Einige Phthalate, u.a. DEHP, BBP und DBP, dürfen laut Kosmetik-Verordnung der EU nicht in Kosmetika enthalten sein.
Können Lebensmittel durch Lebensmittelverpackungen aus Kunststoff wie Frischhaltefolie mit Phthalaten belastet sein?
In der Vergangenheit wurden Phthalate auch in Lebensmittelverpackungen wie z.B. Gläsern mit Twist-Off-Deckeln oder Folien verwendet. Aus diesen sind sie in die Lebensmittel übergegangen. Das BfR hat bereits 2005 empfohlen, dass DEHP nicht mehr in Materialien zur Lebensmittelverpackung eingesetzt werden darf. Seit 2007 gelten für bestimmte fortpflanzungsgefährdende Phthalate - wie DEHP - weitreichende Beschränkungen bezüglich ihrer Verwendung als Weichmacher in Lebensmittelverpackungen. Stattdessen werden andere Weichmacher oder Phthalate mit weniger gesundheitsschädigenden Eigenschaften für die Herstellung von Lebensmittelverpackungen eingesetzt.
Wie sieht es mit Ersatzstoffen aus?
Als Alternativen zur Verwendung von fortpflanzungsgefährdenden Phthalaten gibt es zahlreiche toxikologisch weniger bedenkliche Phthalate wie DINP und DIDP. Diese alternativen Stoffe haben einen höheren TDI (tolerierbare tägliche Aufnahme), d.h. die Menge, die ein Leben lang täglich ohne Gesundheitsrisiko aufgenommen werden kann, ist deutlich höher als bei dem Phthalat DEHP. Das gilt auch für zahlreiche Weichmacher aus anderen Stoffklassen wie epoxydierte Sojabohnenöle, Adipate, Citrate, Adipinsäurepolyester oder Cyclohexanoate.
Für alle genannten Substanzen wurden z.B. im Rahmen ihrer Verwendung in Kunststoffen für den Lebensmittelkontakt gesundheitliche Bewertungen durchgeführt, aus denen Grenzwerte für ihren gesundheitlich unbedenklichen Übergang auf Lebensmittel abgeleitet wurden.
Wer überwacht die Verbote für fortpflanzungsschädigende und weitere besorgniserregende Phthalate?
Für die Überwachung der Verbote sind in Deutschland die Überwachungsbehörden der Bundesländer zuständig.
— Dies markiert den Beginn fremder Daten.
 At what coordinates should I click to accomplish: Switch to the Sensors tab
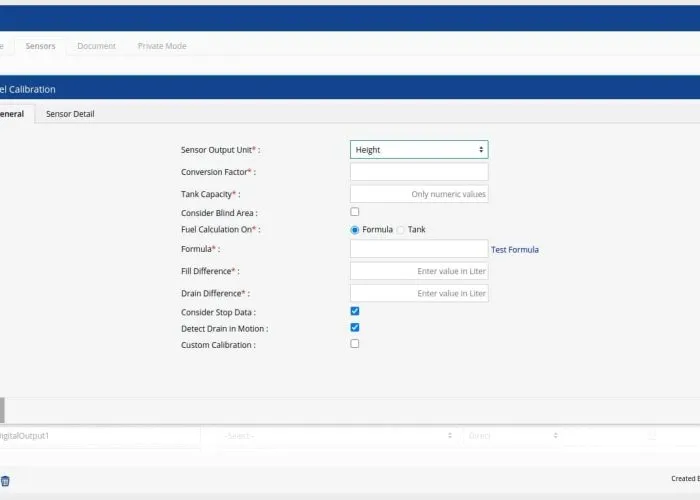41,46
Diese sind meist in den Umwelt- oder Verbraucherschutzministerien der Länder angesiedelt.
Wie erfahre ich, ob Verbraucherprodukte fortpflanzungsschädigende Phthalate enthalten?
Bei Verbraucherprodukten haben Verbraucherinnen und Verbraucher die Möglichkeit, beim Hersteller, Importeur oder Handel nachzufragen, ob fortpflanzungsschädliche Phthalate enthalten sind. Das UBA hat mit der Internetseite http://www.reach-info.de/auskunftsrecht.htm ein entsprechendes Antragsformular zur Verfügung gestellt. Verbraucher und Verbraucherinnen brauchen lediglich den Strichcode auf dem Produkt anzugeben. Eine Antwort muss innerhalb von 45 Tagen erfolgen. Dieses Recht auf Information ermöglicht die EU-Chemikalienverordnung REACH. Dies gilt unabhängig von einem möglichen Kauf des Produkts.
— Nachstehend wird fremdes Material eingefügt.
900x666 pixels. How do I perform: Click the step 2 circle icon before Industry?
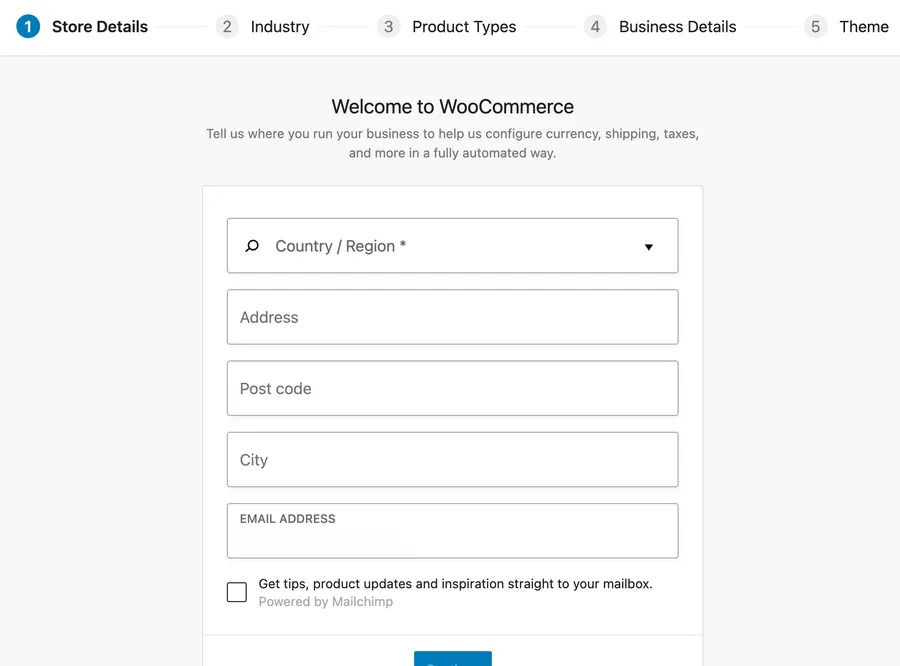coord(226,26)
Wie können sich Verbraucherinnen und Verbraucher vor einer hohen DEHP-Aufnahme schützen?
Alle Grundnahrungsmittel wie Fette, Brot, Obst, Gemüse und Milch bzw. Milchprodukte können Weichmacher enthalten. Verbraucherinnen und Verbraucher können nicht wissen, ob ein Lebensmittel belastet ist. Dies kann nur mittels einer labortechnischen Untersuchung feststellt werden. In der Regel enthalten Lebensmittel keine gesundheitsgefährdenden Konzentrationen.
Verbraucherinnen und Verbrauchern, die die Aufnahme des Weichmachers DEHP weiter reduzieren wollen, empfiehlt das BfR, sich abwechslungsreich zu ernähren, Speisen frisch zuzubereiten, wenig Fertigprodukte zu sich zu nehmen, sowie Produktmarken öfter zu wechseln, denn gleiche Produkte können je nach Hersteller unterschiedliche Mengen an DEHP enthalten.
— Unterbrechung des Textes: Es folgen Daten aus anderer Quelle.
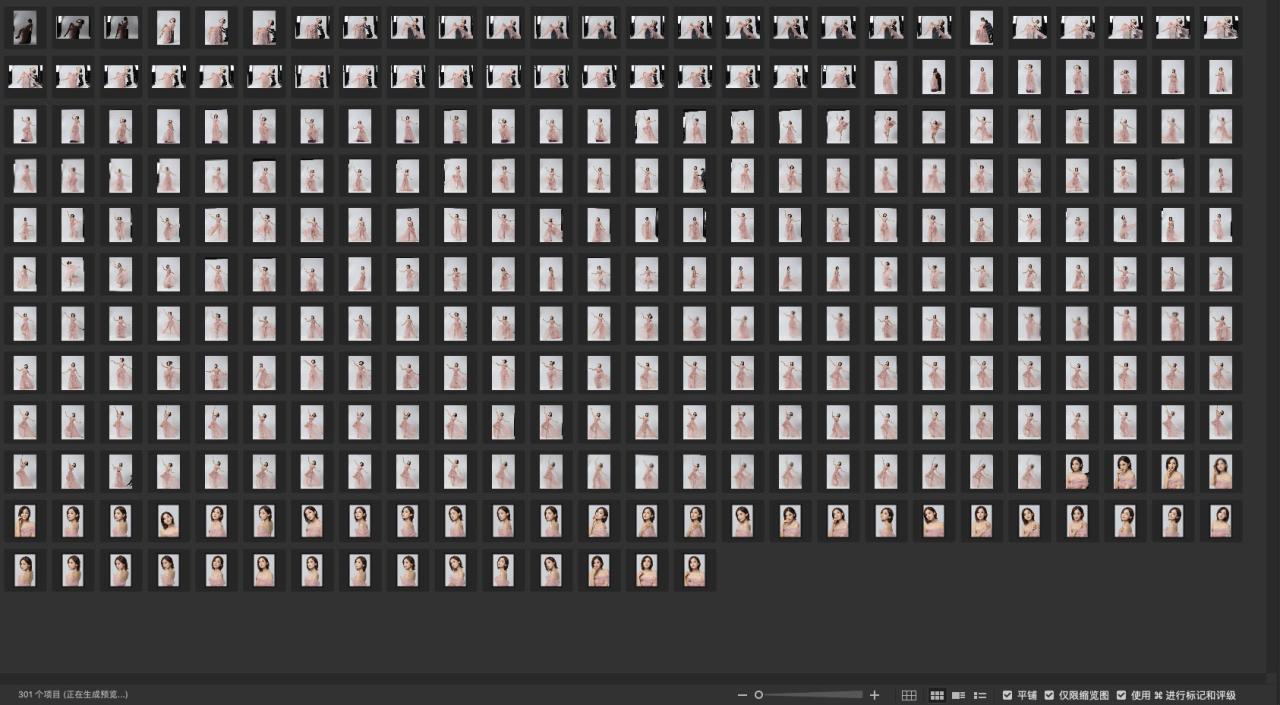1280x705 pixels.
Task: Select the final thumbnail in the bottom row
Action: pyautogui.click(x=694, y=570)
Um die Aufnahme der Chemikalie über den Hausstaub zu verringern, sollten Böden und Teppiche regelmäßig gereinigt werden. Wichtig ist auch darauf zu achten, dass Kleinkinder nur Sachen in den Mund nehmen, die dafür hergestellt und gedacht sind. Obwohl DEHP in Spielzeug verboten ist, wird die Substanz gelegentlich in solchen Produkten nachgewiesen. Dies zeigen Meldungen des europäischen Schnellwarnsystems RAPEX. Auch ältere Spielzeuge, die vor Inkraft-Treten des Verbots auf dem Markt kamen, können eine mögliche Aufnahmequelle darstellen.